Despite the rather hopeful attempts at rhyme the song works as an up beat modern harvest song that doesn’t forget about God and it certainly got the school harvest festival in church off to a toe-tapping, hip swinging start. The 210 children and over 90 parents and grandparents certainly filled the church as each year group made a contribution to the service and learned that we must thank God for what we have and share with others using a short (somewhat anodised) dramatisation of Matthew 25: 31-46. It would be great to include photos of this event but there is a risk of accidentally including children whose parents prefer them not to be photographed so you’ll just have to use your imagination! Think of a church filled with flowers and children and singing and piles of harvest gifts and you’ll get the rough idea!
In church on Sunday the Harvest family service included all the big belly-busting harvest hymns that everyone loves to sing, offerings made to God of the best of what we have grown or bought and the altar crowded with dry goods destined for the Daventry Food Bank and fresh produce ((lots of apples and courgettes this year with a surprising upward trend for pineapples) ready for auction at the harvest supper in the school hall with proceeds of £179 going to the Braunston Community car project. A fine sermon was preached by Anne, our lay worship leader, who made some sobering points about giving and a comic sketch about whether we need to thank God, Sainsbury’s or the farmer for baked beans brought an extra touch of humour to proceedings. The flower ladies excelled themselves, the October sun streamed in through the stained glass and the church looked stunning for the occasion.
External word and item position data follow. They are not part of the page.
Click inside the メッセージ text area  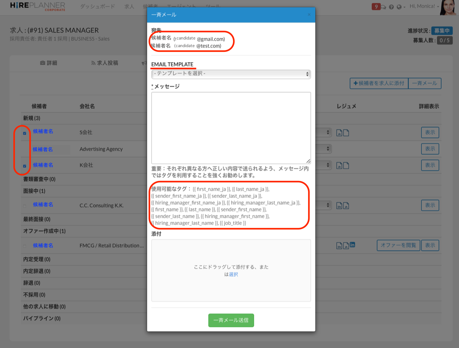point(231,128)
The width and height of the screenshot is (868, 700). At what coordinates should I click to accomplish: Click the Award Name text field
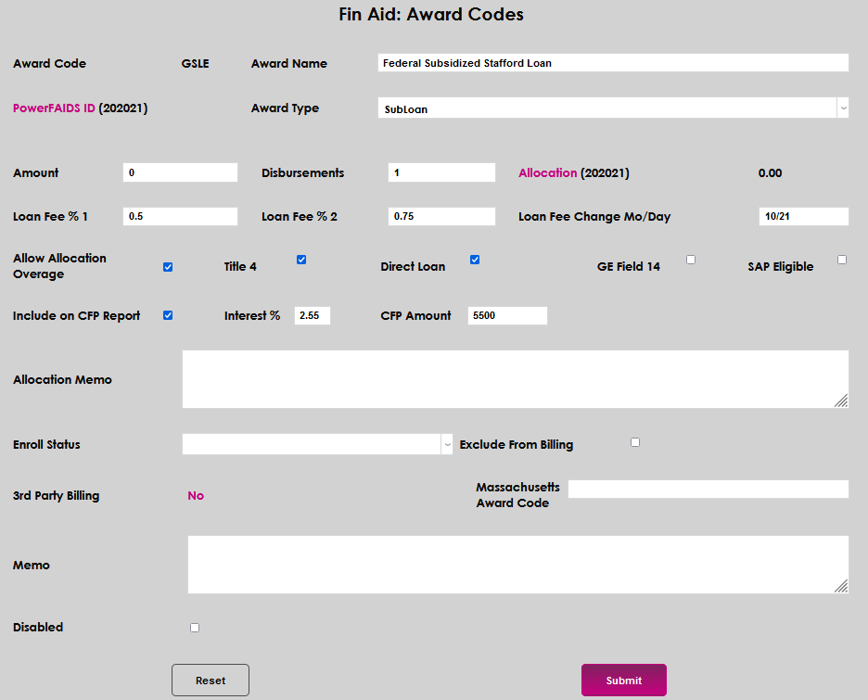click(613, 63)
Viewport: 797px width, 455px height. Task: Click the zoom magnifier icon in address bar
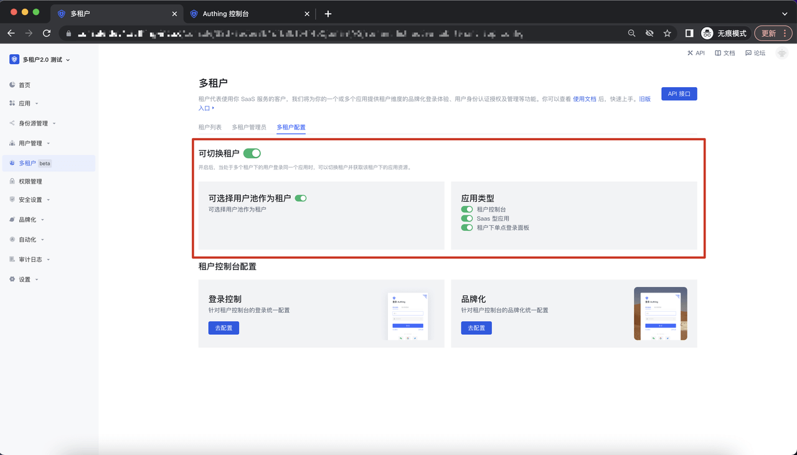pyautogui.click(x=631, y=33)
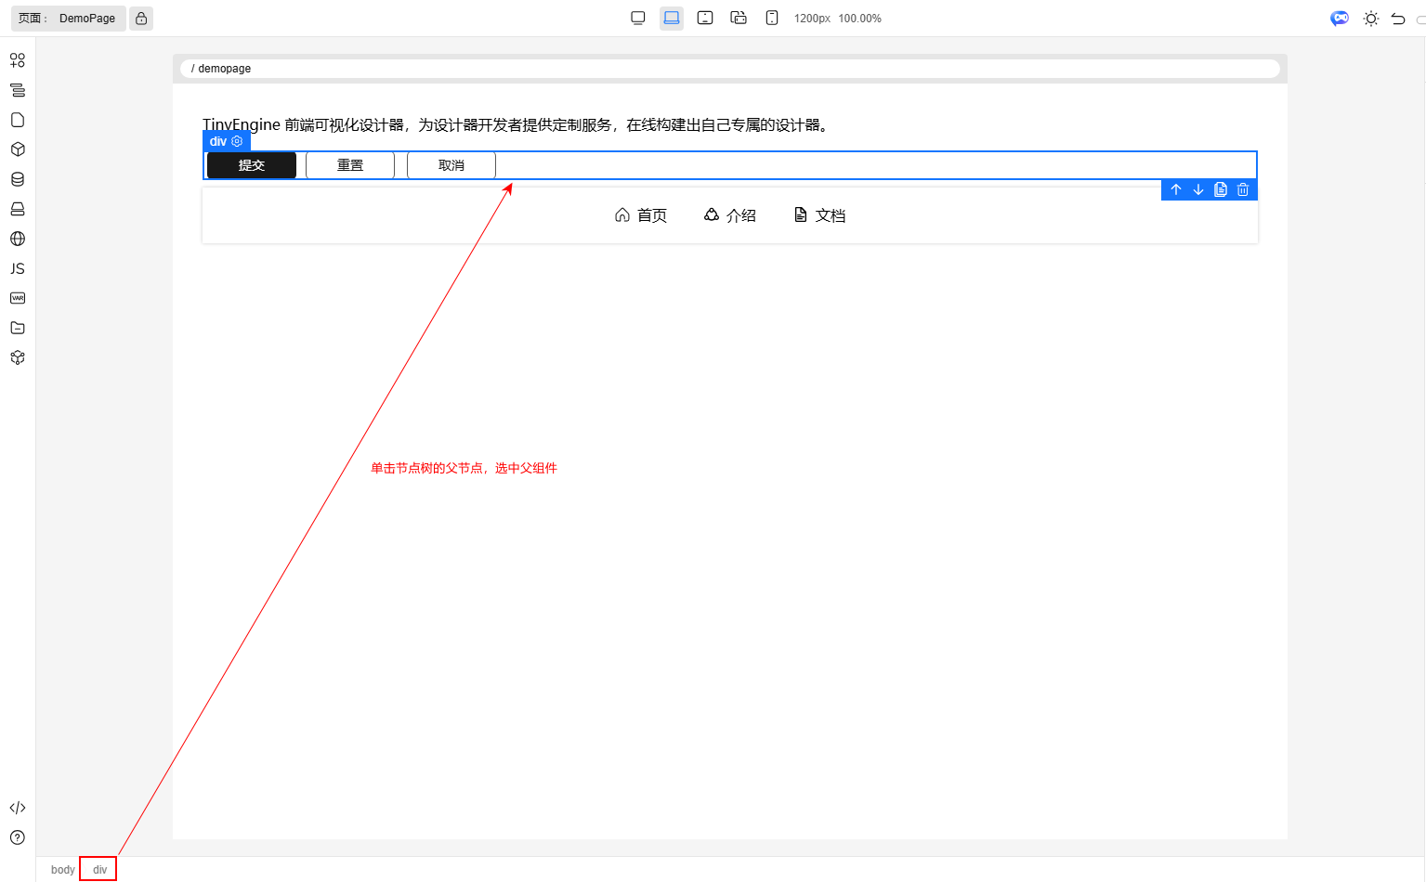
Task: Open the VAR state management panel
Action: [x=18, y=298]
The harvest supper itself was fun with diners occupied by a quiz set by somebody with a dark and devious mind and a terrible aptitude for word play. Roast pork and veg and the usual All Saints’ dazzling array of puddings made for a lovely meal and thanks must go to the small team of cooks and bottle washers! There was a poignancy to the occasion as we remembered Sheila Rowley, whose last public act before she succumbed to cancer was to pass on the lore of “how to do the harvest supper” by supervising the present team at last year’s supper.
So another year of sowing and tending and reaping for our farmers and another year of sowing, tending and reaping a different harvest for us in the church.